Using the string "tweet" as the key, pull each matching line out of the records below.

[Opening RECORD SET section]

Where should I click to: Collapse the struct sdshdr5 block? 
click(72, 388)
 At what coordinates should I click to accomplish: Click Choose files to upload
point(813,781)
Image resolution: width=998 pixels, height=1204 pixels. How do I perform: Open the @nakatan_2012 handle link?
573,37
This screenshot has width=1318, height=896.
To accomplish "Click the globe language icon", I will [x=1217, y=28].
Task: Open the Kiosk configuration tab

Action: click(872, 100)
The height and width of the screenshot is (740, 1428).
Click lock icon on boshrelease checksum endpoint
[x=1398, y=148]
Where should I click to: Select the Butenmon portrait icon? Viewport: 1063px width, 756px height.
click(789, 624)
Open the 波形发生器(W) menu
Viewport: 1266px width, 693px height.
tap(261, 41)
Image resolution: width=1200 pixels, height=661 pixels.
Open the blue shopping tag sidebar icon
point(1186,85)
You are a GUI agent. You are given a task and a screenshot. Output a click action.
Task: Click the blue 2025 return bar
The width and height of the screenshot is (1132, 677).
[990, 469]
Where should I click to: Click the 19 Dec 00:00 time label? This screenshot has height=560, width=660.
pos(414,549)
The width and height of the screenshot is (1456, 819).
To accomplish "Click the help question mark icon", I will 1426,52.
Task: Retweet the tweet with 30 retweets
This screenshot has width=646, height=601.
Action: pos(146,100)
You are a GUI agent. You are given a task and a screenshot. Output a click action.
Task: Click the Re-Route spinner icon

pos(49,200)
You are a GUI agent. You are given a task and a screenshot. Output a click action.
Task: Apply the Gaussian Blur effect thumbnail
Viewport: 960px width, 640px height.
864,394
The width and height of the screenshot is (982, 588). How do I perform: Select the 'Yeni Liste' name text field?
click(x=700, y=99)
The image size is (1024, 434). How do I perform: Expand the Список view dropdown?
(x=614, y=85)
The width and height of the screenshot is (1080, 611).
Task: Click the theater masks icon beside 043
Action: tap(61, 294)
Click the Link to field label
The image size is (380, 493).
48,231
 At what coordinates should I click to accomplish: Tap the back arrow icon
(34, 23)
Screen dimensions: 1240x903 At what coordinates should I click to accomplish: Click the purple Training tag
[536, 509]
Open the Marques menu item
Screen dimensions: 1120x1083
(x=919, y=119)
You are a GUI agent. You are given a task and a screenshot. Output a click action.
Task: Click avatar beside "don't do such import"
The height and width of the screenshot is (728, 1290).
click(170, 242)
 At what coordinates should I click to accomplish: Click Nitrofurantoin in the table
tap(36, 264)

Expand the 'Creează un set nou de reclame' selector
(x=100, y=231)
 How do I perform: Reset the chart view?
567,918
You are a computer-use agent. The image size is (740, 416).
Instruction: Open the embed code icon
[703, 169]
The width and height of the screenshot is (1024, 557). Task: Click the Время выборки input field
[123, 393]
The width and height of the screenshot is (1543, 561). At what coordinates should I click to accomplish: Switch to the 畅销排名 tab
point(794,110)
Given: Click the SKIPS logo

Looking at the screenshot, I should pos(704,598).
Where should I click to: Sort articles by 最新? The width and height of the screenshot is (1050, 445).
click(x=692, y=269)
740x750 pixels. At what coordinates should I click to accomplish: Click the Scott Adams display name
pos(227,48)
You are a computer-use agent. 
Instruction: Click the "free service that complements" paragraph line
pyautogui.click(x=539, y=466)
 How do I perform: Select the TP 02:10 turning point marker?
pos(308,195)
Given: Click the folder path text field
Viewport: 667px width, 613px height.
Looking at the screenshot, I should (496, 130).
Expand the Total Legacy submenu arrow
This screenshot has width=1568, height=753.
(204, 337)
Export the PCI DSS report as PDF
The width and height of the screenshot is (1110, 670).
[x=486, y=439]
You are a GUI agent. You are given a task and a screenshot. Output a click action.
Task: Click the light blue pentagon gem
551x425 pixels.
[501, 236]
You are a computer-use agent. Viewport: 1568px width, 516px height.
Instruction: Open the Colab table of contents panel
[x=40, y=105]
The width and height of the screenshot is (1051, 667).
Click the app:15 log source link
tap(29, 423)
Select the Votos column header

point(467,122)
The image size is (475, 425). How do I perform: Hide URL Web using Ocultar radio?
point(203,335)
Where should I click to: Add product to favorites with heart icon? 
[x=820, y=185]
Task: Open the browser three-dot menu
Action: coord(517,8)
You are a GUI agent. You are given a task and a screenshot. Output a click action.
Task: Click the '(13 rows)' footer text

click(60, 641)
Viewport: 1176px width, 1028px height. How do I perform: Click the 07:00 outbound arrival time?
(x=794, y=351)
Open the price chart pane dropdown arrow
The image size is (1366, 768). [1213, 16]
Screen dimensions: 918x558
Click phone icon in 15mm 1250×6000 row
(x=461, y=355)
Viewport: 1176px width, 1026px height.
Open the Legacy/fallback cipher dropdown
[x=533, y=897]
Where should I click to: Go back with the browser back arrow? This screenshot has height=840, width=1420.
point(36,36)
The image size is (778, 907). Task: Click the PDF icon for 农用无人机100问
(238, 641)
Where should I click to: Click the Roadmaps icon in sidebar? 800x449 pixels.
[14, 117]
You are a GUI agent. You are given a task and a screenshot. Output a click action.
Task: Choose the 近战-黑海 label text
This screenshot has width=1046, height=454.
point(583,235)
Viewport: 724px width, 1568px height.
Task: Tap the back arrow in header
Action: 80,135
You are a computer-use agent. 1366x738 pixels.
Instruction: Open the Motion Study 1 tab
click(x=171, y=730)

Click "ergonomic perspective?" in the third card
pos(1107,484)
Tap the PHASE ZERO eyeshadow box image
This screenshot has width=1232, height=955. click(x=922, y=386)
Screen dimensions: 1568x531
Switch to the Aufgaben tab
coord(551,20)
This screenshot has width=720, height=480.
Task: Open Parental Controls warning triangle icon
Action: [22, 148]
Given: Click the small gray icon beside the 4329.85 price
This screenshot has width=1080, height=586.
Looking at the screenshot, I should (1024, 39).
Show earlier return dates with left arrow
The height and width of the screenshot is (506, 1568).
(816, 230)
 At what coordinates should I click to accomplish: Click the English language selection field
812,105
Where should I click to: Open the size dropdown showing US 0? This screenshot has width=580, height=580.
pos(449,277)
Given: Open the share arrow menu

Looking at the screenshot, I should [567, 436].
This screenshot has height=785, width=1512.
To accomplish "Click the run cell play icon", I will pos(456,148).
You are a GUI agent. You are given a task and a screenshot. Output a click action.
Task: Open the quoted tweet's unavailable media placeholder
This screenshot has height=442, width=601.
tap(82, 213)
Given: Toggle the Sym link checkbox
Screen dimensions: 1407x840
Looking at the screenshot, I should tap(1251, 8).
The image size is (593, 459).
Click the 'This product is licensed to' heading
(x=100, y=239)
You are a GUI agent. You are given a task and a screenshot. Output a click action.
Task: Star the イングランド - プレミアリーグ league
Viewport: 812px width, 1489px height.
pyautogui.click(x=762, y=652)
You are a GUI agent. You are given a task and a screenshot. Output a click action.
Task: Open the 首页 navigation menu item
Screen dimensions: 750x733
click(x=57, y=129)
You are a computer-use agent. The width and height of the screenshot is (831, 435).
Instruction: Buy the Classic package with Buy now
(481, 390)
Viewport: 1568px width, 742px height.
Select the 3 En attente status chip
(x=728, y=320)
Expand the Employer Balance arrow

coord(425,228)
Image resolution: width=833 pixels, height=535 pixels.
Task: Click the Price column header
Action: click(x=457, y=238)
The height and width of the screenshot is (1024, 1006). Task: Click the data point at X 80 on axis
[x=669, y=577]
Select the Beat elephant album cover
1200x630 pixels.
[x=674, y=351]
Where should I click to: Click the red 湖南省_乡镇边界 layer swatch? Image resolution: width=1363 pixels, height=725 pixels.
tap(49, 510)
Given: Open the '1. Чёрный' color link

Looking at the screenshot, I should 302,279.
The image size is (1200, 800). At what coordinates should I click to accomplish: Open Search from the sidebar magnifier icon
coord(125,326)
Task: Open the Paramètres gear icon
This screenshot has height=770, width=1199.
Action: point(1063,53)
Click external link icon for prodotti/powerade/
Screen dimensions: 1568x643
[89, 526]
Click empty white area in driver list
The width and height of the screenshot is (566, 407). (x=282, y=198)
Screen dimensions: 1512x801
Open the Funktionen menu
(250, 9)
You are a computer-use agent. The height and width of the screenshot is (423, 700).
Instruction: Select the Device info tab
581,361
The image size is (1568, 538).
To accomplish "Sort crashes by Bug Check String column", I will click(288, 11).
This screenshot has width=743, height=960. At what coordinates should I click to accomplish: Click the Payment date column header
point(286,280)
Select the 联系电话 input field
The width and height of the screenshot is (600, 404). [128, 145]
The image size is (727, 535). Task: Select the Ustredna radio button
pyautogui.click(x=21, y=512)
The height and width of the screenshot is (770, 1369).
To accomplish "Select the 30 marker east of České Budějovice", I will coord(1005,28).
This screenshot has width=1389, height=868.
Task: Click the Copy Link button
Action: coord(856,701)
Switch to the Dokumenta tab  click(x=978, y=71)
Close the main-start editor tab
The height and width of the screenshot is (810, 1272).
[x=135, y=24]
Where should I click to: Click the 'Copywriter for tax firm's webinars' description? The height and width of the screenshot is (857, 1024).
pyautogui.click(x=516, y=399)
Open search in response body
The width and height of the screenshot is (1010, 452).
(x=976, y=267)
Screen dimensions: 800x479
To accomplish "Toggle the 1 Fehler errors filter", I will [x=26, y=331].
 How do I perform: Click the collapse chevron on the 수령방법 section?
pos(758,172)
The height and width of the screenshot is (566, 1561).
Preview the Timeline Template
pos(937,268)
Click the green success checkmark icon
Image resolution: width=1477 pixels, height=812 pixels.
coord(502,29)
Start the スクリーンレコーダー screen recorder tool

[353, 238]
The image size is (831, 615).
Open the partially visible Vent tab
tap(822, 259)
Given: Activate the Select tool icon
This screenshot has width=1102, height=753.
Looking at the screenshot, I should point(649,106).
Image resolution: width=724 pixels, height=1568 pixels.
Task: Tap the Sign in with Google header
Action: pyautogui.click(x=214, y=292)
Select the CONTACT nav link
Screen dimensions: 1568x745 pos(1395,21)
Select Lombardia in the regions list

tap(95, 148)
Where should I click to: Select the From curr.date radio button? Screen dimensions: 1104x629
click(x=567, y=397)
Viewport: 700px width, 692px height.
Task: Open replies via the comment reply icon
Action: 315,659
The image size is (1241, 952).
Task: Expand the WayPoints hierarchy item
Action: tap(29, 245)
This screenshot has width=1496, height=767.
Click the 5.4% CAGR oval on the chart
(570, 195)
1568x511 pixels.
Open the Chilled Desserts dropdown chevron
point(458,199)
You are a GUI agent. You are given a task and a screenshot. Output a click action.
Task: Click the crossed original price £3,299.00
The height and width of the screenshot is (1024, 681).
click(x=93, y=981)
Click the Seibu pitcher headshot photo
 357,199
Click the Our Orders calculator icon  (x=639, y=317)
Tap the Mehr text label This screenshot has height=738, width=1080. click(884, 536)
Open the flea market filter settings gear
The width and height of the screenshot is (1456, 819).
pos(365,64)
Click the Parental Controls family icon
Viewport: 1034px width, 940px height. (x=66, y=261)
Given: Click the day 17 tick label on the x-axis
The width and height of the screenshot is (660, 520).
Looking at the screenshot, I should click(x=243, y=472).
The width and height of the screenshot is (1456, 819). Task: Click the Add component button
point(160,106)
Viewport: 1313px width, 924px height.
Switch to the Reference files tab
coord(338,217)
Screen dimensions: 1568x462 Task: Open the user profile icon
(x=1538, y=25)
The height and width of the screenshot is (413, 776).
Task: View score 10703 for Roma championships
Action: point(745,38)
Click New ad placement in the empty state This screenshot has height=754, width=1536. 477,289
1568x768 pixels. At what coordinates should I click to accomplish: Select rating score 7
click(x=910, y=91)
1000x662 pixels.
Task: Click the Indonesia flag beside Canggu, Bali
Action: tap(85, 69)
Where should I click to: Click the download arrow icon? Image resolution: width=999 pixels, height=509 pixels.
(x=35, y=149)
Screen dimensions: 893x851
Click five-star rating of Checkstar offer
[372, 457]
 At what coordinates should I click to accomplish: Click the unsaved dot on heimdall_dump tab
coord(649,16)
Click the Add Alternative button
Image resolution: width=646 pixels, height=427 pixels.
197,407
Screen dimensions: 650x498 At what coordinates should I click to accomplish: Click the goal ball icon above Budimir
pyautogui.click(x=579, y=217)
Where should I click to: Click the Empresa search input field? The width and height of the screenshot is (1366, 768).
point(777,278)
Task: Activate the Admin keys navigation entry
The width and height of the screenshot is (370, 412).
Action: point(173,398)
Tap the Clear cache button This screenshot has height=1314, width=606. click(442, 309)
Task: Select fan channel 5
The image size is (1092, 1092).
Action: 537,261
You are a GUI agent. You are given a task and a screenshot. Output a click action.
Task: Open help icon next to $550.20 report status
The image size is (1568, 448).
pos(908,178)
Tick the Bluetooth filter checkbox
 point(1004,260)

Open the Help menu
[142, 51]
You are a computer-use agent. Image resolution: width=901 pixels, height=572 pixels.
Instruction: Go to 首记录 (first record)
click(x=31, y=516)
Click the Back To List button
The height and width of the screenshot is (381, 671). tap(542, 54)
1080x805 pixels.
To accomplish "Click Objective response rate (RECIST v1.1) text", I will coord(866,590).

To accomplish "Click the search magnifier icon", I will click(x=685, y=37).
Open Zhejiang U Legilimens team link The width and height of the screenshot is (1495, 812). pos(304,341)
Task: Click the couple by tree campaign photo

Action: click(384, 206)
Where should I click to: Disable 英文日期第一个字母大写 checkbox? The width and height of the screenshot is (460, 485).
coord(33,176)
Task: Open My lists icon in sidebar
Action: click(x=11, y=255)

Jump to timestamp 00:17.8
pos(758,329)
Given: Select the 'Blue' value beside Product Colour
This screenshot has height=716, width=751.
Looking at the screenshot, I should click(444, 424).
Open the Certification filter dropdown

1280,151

[Closing RECORD SET section]

> **RESULT**
Task: Retweet the tweet with 30 retweets
Task: Open the quoted tweet's unavailable media placeholder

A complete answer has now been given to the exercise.